*TASK GOAL*: Between the line holding "Screen dimensions: 955x474" and the line holding "coord(569,158)", inclusive, write every line out again with the requests, and scale each coordinate in the answers by 1.85, rounding to whole numbers with halves going up. Leave the pictures out, and do not reproduce any other part of the material.

*RECORDS TO PROCESS*:
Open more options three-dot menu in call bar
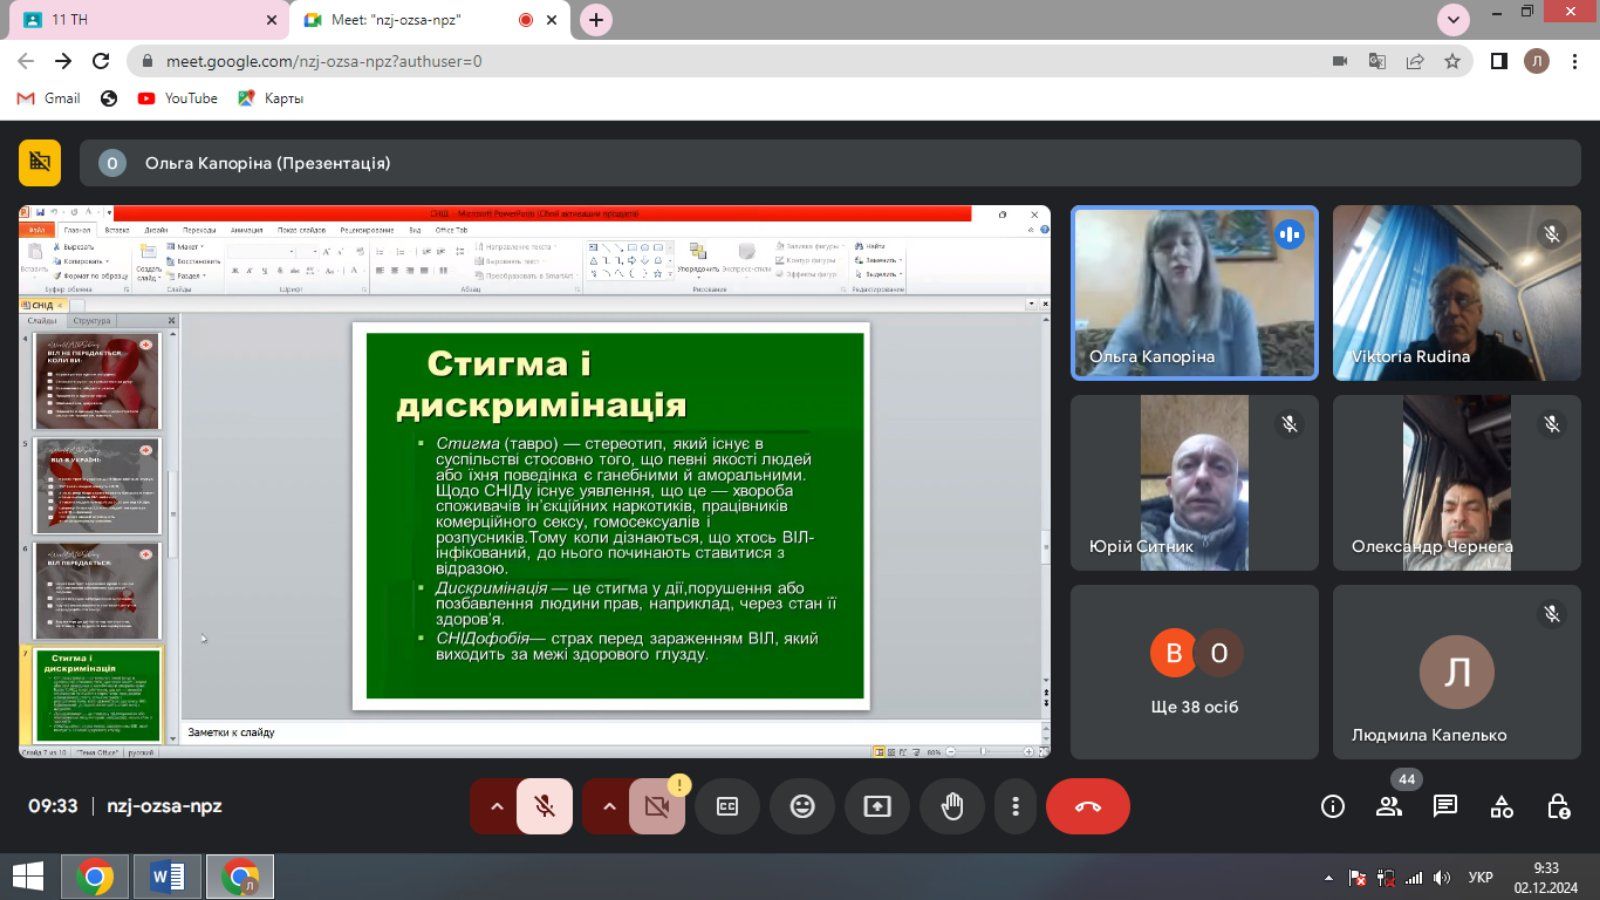 (1015, 806)
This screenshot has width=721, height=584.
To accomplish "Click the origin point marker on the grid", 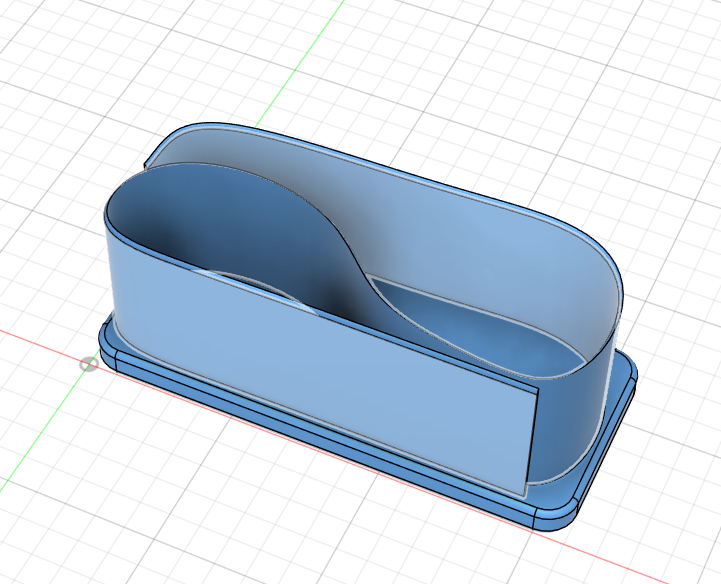I will [x=89, y=364].
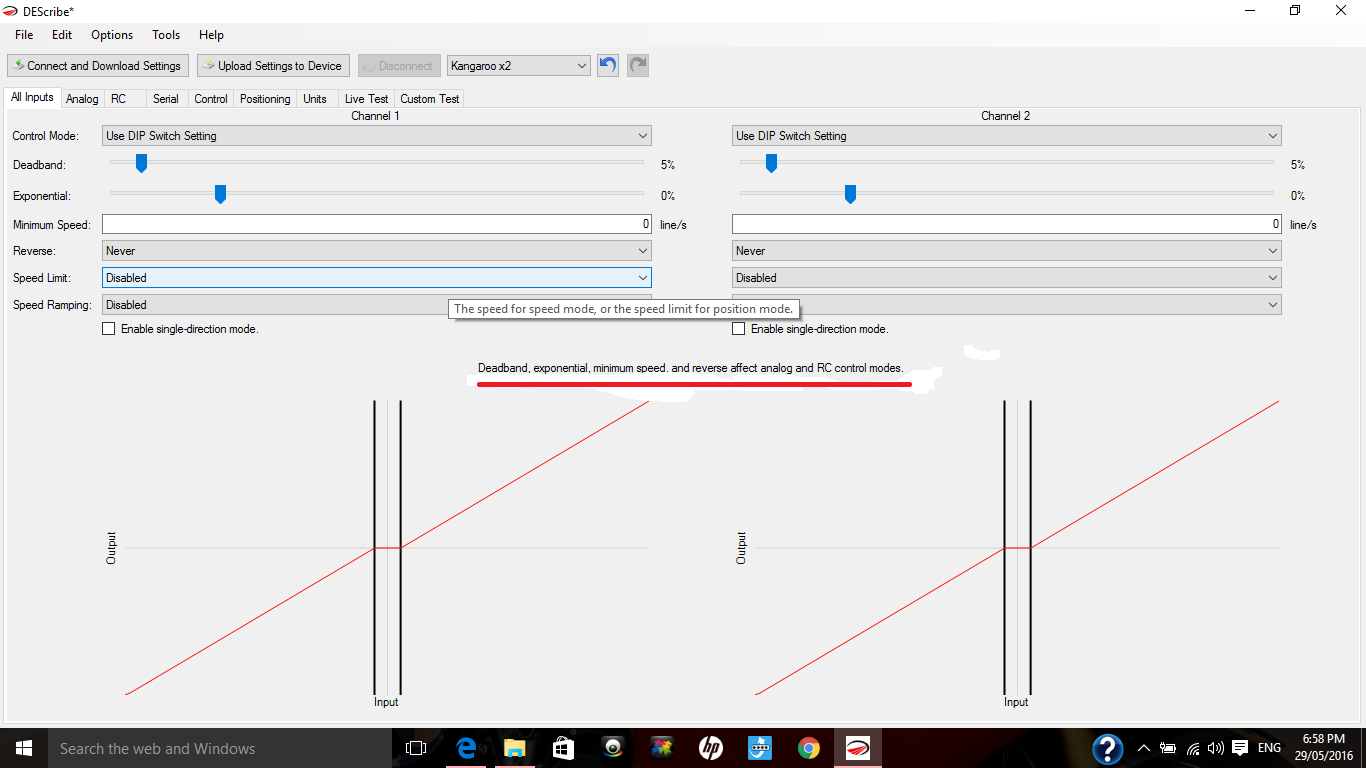Click the Undo arrow icon in toolbar

(607, 66)
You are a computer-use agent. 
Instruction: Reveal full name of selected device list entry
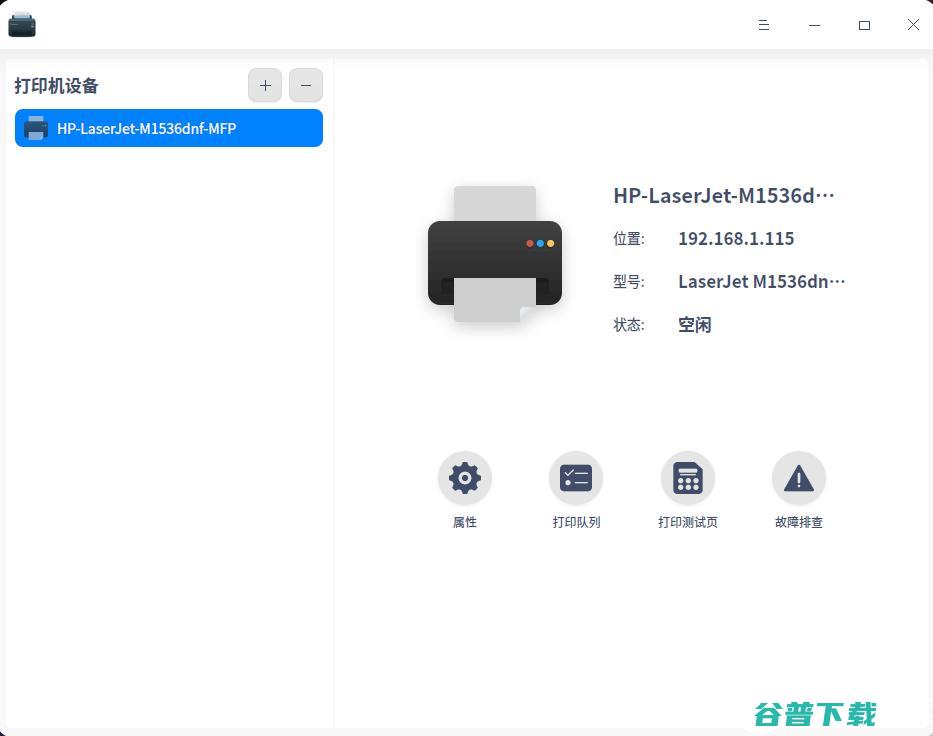point(147,128)
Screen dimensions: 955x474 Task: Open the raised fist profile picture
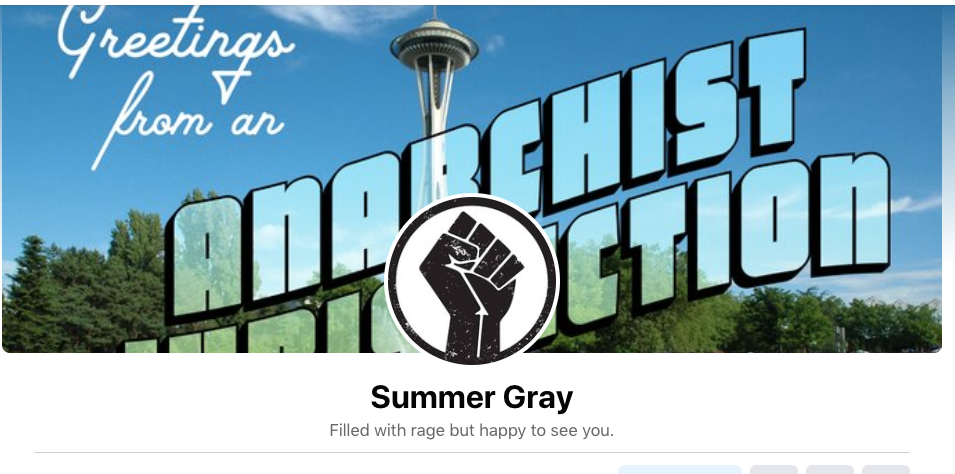point(472,280)
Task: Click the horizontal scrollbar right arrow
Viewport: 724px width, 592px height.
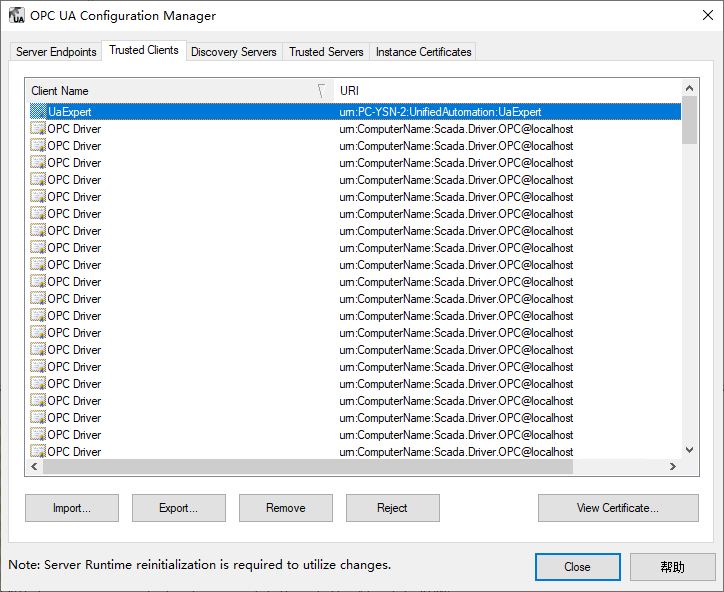Action: point(673,467)
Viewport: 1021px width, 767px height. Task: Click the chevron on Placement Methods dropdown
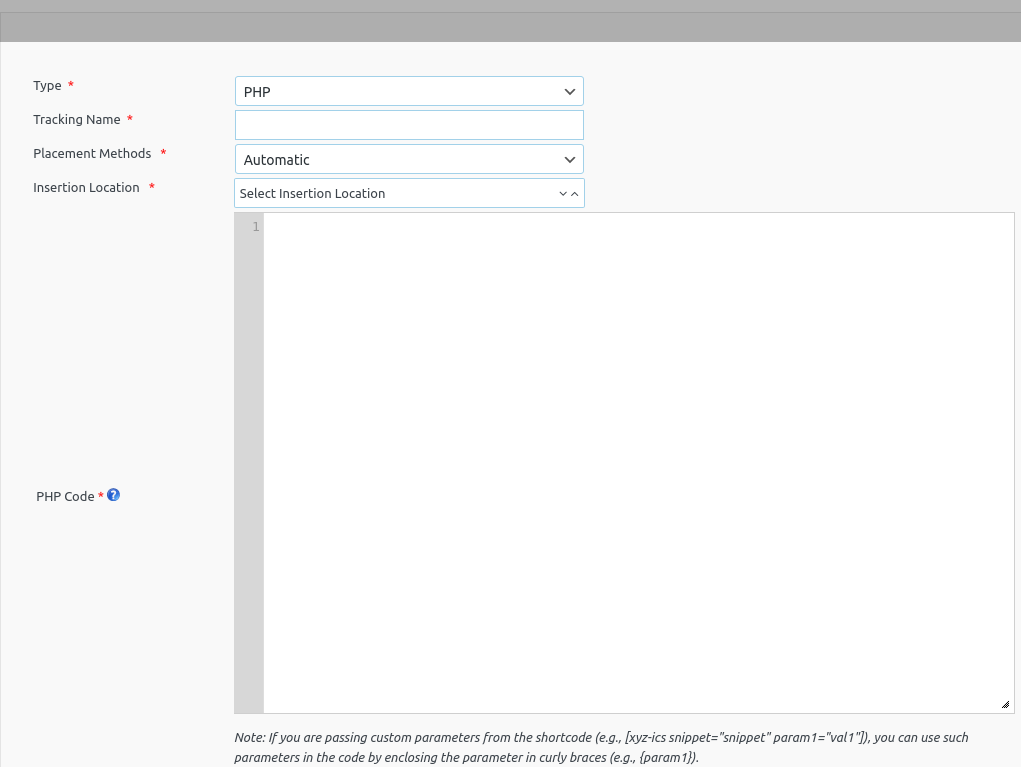coord(569,158)
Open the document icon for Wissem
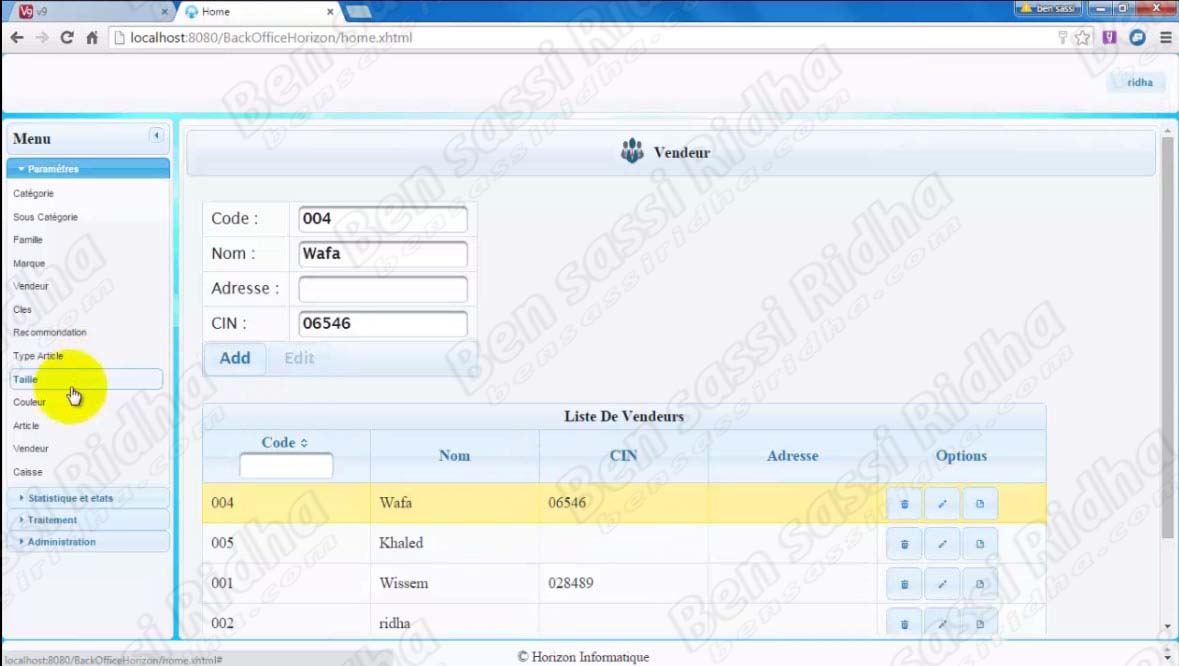1179x666 pixels. [980, 584]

*CORRECT RESULT*:
Screen dimensions: 955x474 Task: Open the raised fist profile picture
point(873,518)
Task: Click the horizontal scrollbar right arrow
Viewport: 724px width, 592px height.
Action: point(1245,864)
Viewport: 1021px width, 767px height. Task: Click the chevron on Placement Methods dropdown
coord(1053,292)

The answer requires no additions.